## Description of the task
Beginning at the line that contains "The height and width of the screenshot is (698, 1181)." and ending at the last line of the entries, write out each line exactly; include nothing outside that span.

(Saved data entries)
════
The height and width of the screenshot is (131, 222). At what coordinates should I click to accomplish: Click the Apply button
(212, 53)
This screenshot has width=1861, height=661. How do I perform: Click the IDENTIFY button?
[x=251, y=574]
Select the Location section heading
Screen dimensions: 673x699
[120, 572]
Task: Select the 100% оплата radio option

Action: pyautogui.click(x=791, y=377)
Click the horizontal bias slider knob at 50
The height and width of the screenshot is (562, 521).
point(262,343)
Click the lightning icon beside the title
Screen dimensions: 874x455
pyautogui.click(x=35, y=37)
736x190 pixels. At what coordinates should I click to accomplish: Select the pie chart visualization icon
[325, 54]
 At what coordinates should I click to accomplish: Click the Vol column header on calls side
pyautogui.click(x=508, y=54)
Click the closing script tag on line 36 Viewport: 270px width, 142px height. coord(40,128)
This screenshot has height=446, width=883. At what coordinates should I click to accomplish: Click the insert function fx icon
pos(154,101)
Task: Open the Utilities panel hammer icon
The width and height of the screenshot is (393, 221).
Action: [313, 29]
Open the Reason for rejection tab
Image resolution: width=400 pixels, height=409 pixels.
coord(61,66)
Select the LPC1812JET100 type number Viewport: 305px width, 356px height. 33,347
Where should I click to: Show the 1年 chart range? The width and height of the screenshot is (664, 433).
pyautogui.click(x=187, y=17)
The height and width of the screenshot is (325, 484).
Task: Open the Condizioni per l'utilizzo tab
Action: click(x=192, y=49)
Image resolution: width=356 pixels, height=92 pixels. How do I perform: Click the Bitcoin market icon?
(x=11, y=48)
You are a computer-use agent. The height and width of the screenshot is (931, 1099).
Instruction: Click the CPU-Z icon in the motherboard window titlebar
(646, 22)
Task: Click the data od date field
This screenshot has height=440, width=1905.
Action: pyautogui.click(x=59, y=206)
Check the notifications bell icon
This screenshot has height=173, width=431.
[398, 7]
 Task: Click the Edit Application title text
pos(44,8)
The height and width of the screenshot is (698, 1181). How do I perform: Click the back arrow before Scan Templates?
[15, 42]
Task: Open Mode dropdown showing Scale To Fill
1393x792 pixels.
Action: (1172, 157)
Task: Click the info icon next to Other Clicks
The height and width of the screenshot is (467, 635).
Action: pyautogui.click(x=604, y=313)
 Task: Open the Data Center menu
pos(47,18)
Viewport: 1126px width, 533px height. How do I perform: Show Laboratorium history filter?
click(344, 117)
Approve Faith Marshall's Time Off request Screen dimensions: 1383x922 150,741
════
## Output for this exercise
The height and width of the screenshot is (698, 1181). How do I perform: Click the back arrow before Scan Templates?
[15, 42]
Task: Open Mode dropdown showing Scale To Fill
1393x792 pixels.
Action: (1172, 157)
Task: Click the info icon next to Other Clicks
The height and width of the screenshot is (467, 635).
Action: pyautogui.click(x=604, y=313)
 Task: Open the Data Center menu
pos(47,18)
Viewport: 1126px width, 533px height. How do I perform: Show Laboratorium history filter?
click(344, 117)
Approve Faith Marshall's Time Off request Screen dimensions: 1383x922 150,741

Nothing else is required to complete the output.